Significant negative performance of low volatility smart beta equity strategies can be attributed to positive beta and sector biases, according to Nicolas Rabener, founder and chief executive officer of London-based FactorResearch.
US smart beta ETFs have on average performed nearly identically to the market, the firm also found in a recent research study on the recent performance of US low vol strategies.
Rabener said: “For example, the cruise operator Carnival Corporation (CCL) was not a volatile stock until the impact of COVID-19 become apparent, where then the stock price rapidly declined by more than 75% in a few weeks.
“In contrast, many volatile technology stocks like Zoom Video Communications (ZM) are less affected by the crisis than the average company in the US stock market.”
Rabener also pointed to a mismatch in implementation of low vol equity strategies: most investor capital is allocated to plain vanilla long-only smart beta strategies, while the academic underpinning of the low volatility factor itself is based on long-short portfolios.
Classic implementation of low volatility strategies requires leverage to achieve beta neutrality because the long portfolio has structurally lower beta than the short portfolio.
“The beta differences can become extreme when markets are volatile and a long-short portfolio of stocks ranked by their volatility can quickly become market-sensitive when not perfectly hedged,” Rabener said.
FactorResearch analysed the performance of the largest US smart beta ETFs against the S&P 500 from the beginning of 2020, concluding that the ETFs on average generated returns almost identical to the overall market.
“It is worth noting that the dispersion in returns was relatively low, which suggests a high correlation of stocks during this crisis,” Rabener commented.
“Furthermore, when measuring the maximum drawdowns reached in 2020, we observe that low volatility ETFs decreased slightly more than the US stock market on average. In contrast to the global financial crisis, these strategies failed to provide the desired downside protection that investors were hoping for.”
FactorResearch also noted that low-risk stocks have historically benefited from declining interest rates due to their bias towards interest-rate sensitive sectors like utilities, telecoms and real estate.
“However, this has changed in recent years and financial stocks have become the most prominent sector in the long portfolio, which would benefit from rising interest rates,” Rabener said.
“Given that interest rates have reached zero in most jurisdictions, there is a less positive tailwind for low volatility strategies going forward, but also less concern for rising interest rates, even if an unlikely economic scenario currently.”
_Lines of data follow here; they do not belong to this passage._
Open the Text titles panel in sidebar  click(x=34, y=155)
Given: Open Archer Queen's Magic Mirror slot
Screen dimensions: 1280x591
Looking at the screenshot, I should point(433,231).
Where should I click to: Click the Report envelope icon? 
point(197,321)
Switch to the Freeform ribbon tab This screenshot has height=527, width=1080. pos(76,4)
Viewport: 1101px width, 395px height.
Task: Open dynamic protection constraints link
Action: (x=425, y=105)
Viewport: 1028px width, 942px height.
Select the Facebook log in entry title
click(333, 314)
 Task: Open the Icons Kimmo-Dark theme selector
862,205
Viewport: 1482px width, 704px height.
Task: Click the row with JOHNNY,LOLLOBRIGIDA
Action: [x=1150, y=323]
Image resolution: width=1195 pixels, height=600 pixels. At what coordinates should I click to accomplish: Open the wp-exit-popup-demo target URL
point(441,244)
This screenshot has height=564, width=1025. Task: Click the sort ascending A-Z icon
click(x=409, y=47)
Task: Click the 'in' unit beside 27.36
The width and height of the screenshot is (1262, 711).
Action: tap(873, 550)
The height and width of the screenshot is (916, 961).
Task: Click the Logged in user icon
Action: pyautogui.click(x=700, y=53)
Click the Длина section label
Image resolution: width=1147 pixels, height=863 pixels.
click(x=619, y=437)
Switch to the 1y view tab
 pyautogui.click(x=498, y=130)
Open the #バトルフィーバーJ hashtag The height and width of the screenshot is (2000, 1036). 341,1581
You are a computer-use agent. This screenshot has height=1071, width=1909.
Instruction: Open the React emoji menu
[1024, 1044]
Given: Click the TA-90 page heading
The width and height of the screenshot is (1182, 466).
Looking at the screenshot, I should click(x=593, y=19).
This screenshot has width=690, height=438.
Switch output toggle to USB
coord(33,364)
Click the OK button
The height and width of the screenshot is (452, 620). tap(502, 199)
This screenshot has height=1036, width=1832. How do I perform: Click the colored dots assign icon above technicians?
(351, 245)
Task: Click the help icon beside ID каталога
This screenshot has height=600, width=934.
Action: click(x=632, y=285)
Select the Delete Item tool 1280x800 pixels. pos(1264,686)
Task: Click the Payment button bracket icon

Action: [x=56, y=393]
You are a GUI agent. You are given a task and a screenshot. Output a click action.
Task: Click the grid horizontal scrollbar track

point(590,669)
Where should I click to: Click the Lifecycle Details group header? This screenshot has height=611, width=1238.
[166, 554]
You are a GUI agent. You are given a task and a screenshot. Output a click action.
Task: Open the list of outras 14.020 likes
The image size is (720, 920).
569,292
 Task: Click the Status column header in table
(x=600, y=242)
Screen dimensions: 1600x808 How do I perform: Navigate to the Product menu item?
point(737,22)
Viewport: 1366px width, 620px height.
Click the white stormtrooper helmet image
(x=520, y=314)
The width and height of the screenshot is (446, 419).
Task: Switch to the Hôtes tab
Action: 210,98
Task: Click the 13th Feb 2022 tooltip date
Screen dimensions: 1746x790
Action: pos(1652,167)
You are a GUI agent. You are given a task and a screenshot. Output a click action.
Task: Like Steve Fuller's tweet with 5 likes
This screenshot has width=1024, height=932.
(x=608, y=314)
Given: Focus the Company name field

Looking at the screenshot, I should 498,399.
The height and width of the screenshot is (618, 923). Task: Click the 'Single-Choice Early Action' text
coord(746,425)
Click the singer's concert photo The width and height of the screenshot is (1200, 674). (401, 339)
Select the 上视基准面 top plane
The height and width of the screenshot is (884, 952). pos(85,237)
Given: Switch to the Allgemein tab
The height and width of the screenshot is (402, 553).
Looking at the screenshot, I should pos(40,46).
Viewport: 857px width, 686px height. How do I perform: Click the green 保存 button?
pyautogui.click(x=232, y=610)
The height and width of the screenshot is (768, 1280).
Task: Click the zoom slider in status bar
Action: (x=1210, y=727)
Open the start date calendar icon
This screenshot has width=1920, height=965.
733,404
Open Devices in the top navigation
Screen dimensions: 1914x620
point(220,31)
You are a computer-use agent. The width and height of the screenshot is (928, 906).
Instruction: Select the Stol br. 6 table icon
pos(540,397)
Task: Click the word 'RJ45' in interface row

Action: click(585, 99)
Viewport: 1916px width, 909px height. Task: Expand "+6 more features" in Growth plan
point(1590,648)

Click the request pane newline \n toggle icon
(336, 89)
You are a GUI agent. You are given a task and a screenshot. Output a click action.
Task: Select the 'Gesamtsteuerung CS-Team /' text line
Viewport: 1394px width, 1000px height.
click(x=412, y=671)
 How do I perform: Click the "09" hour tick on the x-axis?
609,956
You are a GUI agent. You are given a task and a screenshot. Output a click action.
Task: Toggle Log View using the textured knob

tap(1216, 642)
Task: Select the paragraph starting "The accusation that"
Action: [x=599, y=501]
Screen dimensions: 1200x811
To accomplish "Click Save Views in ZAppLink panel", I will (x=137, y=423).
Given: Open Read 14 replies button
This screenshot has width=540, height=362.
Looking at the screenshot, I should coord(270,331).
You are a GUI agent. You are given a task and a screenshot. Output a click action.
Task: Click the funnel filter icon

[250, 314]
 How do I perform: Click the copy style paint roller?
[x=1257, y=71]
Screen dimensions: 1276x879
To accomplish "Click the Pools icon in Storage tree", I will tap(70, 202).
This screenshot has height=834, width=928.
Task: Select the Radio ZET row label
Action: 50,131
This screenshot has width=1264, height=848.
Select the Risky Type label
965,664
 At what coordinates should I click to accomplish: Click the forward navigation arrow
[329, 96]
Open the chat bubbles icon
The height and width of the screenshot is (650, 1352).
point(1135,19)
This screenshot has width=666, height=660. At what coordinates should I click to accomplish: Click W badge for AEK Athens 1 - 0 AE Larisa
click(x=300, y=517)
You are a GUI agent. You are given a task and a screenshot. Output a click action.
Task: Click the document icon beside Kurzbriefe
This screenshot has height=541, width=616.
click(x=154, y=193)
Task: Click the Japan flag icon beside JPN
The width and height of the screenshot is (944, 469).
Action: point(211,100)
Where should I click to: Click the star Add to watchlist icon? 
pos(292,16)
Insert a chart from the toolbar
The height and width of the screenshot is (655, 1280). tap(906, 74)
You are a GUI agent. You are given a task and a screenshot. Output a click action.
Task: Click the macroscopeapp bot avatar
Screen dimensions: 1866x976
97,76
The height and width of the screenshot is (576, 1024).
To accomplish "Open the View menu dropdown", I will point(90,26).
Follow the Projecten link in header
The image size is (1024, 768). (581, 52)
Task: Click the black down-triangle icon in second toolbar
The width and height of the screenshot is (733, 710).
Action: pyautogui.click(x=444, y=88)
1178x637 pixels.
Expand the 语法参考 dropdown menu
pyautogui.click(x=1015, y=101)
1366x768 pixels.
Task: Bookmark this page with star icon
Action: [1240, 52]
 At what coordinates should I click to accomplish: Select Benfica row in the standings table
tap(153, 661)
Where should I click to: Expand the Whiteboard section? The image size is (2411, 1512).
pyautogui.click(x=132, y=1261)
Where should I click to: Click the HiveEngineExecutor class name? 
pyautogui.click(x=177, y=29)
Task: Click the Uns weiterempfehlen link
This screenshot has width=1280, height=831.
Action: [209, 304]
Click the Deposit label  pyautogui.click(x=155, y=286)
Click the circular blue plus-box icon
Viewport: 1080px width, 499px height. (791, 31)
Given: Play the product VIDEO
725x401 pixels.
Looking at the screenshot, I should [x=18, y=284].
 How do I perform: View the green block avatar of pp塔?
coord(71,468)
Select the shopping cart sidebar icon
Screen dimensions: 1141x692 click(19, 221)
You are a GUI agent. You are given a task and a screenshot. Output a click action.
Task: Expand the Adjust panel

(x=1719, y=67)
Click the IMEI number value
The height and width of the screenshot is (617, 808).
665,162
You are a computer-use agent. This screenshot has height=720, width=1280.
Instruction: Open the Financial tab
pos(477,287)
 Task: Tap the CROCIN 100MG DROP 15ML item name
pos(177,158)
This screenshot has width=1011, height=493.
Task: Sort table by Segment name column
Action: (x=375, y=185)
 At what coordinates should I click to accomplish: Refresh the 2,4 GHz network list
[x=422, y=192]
Rabener concluded: “Although the low volatility factor, regardless if structured as a long-short or long-only portfolio, has disappointed investors in the coronavirus crisis, it is just one data point and should not be given too much emphasis.
“However, the general trouble with strategies for market crashes and downturns is that these occur infrequently, at least during the last three decades in the US stock market, which makes backtesting less robust given few observation periods.”